But there was something behind them, some significance that would not let itself be thrust down, however reluctant Sarah was to look it squarely in the face. It seemed ungrateful, selfish, almost impious, to go into the implications of the questions, and yet . . .
Mrs. Munday was very hard-worked. Pinner too, but Mrs. Munday especially. She worked gladly, cheerfully, with love—for she really did love the Hallams. But did that make it better or worse? The Hallams were uneasy with the whole business of being employers of servants. That was why they employed daily women from the village. But wouldn’t life have been a great deal easier for Mrs. Munday if there had been a few more full-time servants? It was Mrs. Munday, Sarah remembered, who had eventually brought out the cake.

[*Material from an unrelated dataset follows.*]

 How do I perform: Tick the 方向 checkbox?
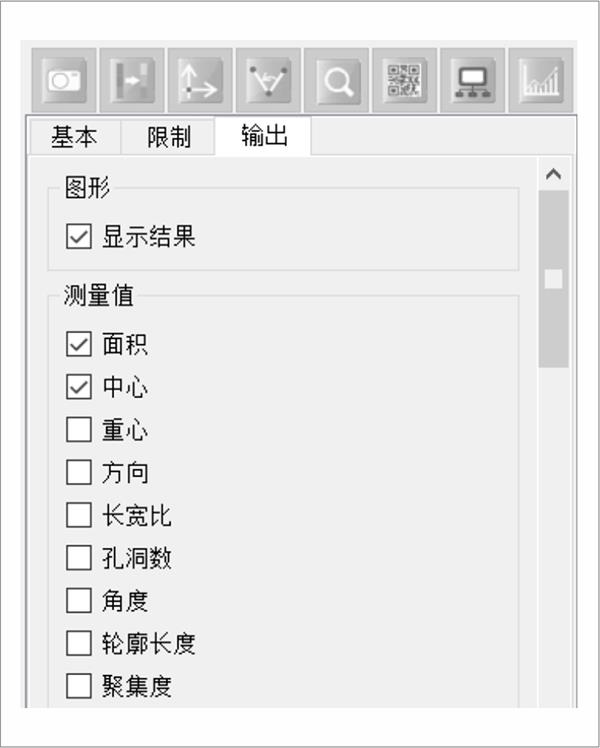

She herself—this was when Sarah hated herself for her selfishness—had had a wonderful feeling when she arrived of being part of the family. And such a family. So warm, and friendly, and wise, and good-looking. They had treated her, always, as a person, not as a governess. When she had asked for time off, it had been conceded without question: whenever she wanted it, she only had to ask. But wouldn’t it have been better if she had not had to ask? If they had come to some agreement about evenings off, days off, as soon as she’d taken up the position? She hadn’t liked to ask too often, and of course the opportunities offered by the villages were few. She had really worked very hard since she had arrived at Hallam.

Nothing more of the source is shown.